Dawson stood up. So did Chikata.

“You stay here,” Dawson said to him abruptly.

Chikata was puzzled. “Why shouldn’t I go with you?”

“It doesn’t need two of us to go to question this man. You’ve got a lot of paperwork to finish. Come along, Akosua.”

As they left the room, Dawson could feel Chikata’s stunned look burning a hole in his back.

Nima was bustling with furious midweek commerce, men and women weaving through the crowds with loads of merchandise while they dodged horn-blaring cars. Truck pushers forged paths through the jammed traffic, their unwieldy carts piled with scrap metal, engine blocks, old TVs, and computers. The sidewalks were packed with traders bursting beyond the boundaries of Nima Market. With no space for pedestrians on the pavement, vehicles and people shared the street in a constant battle for dominance.

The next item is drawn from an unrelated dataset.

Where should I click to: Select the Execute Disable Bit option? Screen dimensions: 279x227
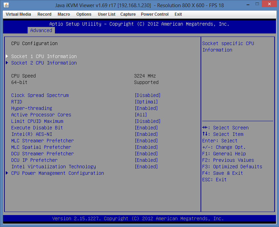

Akosua was in the backseat. Dawson, in the front next to Baidoo, wasn’t much bothered by the chaos of Nima. What was taking his attention was the turmoil in his own head. You panicked. Afraid that Akosua’s Daramani was the same as the one he knew, terrified that his “other life” might be exposed, he had ordered Chikata to stay behind. Dawson suddenly felt corrupt and ashamed.

“I think we can get down here,” Akosua said. She pointed to their left. “His house is somewhere over there.”

Baidoo inched over and somehow created a parking space next to a paint and hardware store. Dawson and Akosua got out, weaving to the other side of Nima Highway. He let her lead him through the narrow walkways of the market, where the vendor stalls were packed on either side and space between one person and the next was a matter of a few inches. Whenever there was a cry of Agoo! behind them, they moved instinctively to one side to give way to someone pushing or carrying a load of grain or produce so heavy that, if he broke stride for even a second, it would be a disastrous loss of momentum.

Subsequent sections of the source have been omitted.